I often nip into a Catholic or High Anglican church and say a prayer to Mother Mary, and I realised, as I was lighting a candle in front of her altar on Easter Saturday, how much my concept of what this female figure represents had changed over the last few years. Previously, I would have thought of Mary as the mother of Jesus, but now I recognise her as a mother archetype, goddess figure and prime representative of the sacred feminine.
Recently, thousands of Sydneysiders and probably many from interstate as well, visited The Goddess: Divine Energy exhibition at the Art Gallery of NSW, which looked at the divine female in Hindu and Buddhist art. It seems that both women and men want to understand more about the goddess and her relevance in our lives today.
“I was flying a lot between Melbourne and Sydney at the time The Da Vinci Code by Dan Brown came out, and everyone on the flights was reading it,” comments Gai Roper. “To me it was all about the goddess tradition, and I wondered what was drawing so many men to this book”. Gai Roper is one of the founders of Corporate Spirit, which helps to implement positive change in companies, and also runs workshops to enable women to experience what she calls the “deep feminine”.
Numerologist Neil Hair believes the growing interest in the goddess has coincided with the new millennium. The number one, he explains, represents the masculine. It is about initiation and action, whereas the number two is considered feminine, and is far more about intuition, caring, sharing, nurturing, cooperation and maintenance.
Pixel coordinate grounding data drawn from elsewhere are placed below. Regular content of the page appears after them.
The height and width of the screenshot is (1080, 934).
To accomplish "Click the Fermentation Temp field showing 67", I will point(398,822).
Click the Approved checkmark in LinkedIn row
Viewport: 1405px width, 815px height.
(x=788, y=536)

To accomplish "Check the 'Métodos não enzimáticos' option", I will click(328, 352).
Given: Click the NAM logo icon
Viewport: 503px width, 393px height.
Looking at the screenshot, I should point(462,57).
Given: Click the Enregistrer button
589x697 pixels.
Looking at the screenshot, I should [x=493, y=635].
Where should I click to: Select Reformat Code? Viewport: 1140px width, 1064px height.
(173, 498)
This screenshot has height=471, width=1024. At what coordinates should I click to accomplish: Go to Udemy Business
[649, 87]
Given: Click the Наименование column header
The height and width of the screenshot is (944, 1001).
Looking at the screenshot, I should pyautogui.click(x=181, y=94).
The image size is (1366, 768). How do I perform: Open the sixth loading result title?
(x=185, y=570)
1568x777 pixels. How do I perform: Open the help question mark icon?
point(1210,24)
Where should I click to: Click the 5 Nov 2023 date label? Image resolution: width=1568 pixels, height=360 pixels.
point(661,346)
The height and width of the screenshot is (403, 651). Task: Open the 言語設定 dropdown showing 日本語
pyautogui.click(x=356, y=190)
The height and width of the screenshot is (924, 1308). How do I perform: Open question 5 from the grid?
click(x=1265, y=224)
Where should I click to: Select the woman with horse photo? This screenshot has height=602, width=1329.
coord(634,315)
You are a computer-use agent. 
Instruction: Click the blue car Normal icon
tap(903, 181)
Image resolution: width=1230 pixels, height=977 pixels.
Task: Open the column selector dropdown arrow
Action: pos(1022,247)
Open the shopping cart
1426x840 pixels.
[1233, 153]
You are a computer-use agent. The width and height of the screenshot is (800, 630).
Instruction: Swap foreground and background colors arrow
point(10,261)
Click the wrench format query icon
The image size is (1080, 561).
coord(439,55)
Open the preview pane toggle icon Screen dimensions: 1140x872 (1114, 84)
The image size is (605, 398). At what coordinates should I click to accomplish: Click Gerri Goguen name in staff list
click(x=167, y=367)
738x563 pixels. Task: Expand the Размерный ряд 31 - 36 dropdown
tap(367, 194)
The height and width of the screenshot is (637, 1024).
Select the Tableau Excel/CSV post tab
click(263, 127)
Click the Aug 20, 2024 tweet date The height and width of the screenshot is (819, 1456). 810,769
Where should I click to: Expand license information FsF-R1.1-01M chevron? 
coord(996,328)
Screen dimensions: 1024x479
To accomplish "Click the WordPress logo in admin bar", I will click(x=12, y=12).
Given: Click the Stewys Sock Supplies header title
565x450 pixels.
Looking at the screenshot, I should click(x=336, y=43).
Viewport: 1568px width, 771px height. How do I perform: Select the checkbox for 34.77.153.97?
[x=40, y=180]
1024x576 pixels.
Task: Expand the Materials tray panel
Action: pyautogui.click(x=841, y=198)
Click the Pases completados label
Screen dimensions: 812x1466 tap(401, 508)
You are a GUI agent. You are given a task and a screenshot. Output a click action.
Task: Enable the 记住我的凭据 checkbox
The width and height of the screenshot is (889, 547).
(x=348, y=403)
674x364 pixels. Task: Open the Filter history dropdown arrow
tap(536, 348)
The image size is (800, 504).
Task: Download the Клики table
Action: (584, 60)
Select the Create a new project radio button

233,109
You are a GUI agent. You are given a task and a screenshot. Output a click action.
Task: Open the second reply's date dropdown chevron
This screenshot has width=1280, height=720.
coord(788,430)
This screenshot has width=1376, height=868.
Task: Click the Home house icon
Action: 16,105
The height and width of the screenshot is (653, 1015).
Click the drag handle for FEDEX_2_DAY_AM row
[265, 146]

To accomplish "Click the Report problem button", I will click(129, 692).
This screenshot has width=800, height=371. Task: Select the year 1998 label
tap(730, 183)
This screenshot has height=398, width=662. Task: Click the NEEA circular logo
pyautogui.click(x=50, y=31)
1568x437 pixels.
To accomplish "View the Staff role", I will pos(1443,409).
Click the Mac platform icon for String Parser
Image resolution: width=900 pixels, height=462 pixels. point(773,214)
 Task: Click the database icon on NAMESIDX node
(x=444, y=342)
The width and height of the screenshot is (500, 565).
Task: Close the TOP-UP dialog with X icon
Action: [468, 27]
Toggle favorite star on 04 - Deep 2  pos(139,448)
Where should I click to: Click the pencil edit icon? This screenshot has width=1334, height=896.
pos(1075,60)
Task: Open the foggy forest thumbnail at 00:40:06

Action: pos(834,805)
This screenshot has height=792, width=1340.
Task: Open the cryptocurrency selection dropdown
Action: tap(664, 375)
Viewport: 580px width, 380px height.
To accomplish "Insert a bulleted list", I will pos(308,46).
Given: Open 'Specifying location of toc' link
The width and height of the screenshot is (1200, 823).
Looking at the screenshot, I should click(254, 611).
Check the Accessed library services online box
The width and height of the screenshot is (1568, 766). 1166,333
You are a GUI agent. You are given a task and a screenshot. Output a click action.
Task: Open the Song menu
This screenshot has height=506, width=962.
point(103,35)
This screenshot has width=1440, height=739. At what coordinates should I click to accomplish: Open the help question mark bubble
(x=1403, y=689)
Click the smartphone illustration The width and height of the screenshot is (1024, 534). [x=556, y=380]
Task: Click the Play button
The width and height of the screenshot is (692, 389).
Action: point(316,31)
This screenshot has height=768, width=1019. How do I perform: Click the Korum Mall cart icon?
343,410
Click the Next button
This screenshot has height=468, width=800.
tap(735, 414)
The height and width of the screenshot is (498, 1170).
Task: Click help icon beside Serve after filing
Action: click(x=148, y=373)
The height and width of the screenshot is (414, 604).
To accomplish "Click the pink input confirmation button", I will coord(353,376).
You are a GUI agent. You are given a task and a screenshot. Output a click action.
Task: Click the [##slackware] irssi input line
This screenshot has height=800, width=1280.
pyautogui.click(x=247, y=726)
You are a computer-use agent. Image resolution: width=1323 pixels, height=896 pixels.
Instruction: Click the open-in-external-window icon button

“The 20th century,” says Neil, “was the century in which women came to the fore. The feminine pushed its way through and we had emancipation and women taking on jobs and refusing to give them up once the world wars were over”.
The infamous millennium bug which had corporations throughout the world in a panic about their computer systems he believes was “like the fear of the feminine that goes way back”, a fear that reached its nadir in the burning of witches in the 16th and 17th centuries. As the clock approached midnight on 31 December 1999, many feared the world might collapse into total chaos and people would be left without basics such as food, water and electricity. The reason for the technological panic, says Hair, who used to run a software company, was that it was men who initially designed computer systems, and they did not look to the future beyond 2000.
“Maintaining is more of a feminine function than a masculine one,” he says. “Men love starting things, but they don't like tidying things up”.
In 2007, Gai Roper does not see us as yet living in an era of the goddess.
“I think of the goddess as the feminine principle still trying to push through in everyday life,” she explains. “In the corporate world I see so many women in HR pushing for community, listening and attending”.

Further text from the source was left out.